■ Task to carry out
Revise the records below by changing each "width" to "breadth" and keeping everything else the same. Leave the pictures out of your answer.
──────── Source records ────────
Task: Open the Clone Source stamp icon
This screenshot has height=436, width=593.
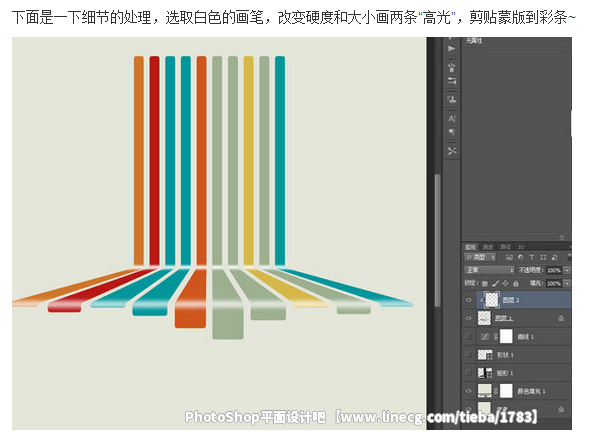Action: 452,99
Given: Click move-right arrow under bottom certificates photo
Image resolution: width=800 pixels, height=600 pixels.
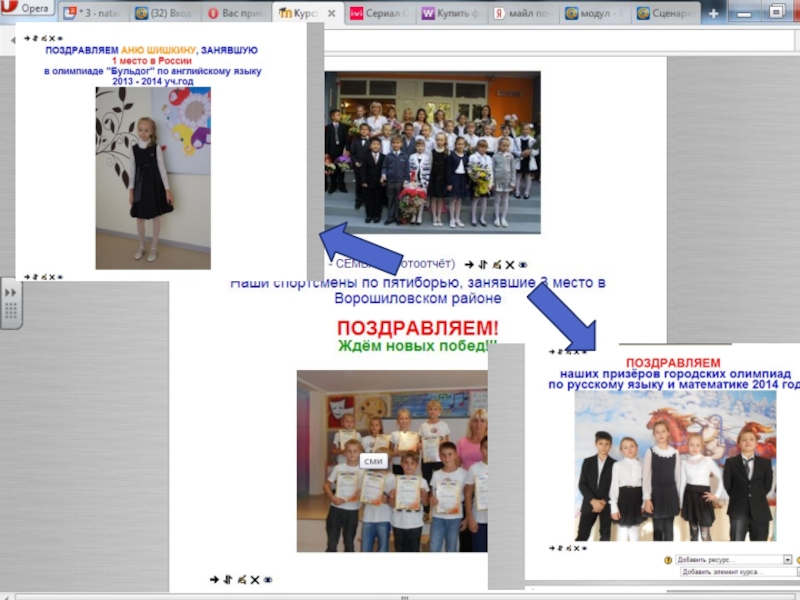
────────
■ Response to this task
Task: Open the Clone Source stamp icon
This screenshot has height=436, breadth=593.
Action: 452,99
Given: Click move-right arrow under bottom certificates photo
Image resolution: breadth=800 pixels, height=600 pixels.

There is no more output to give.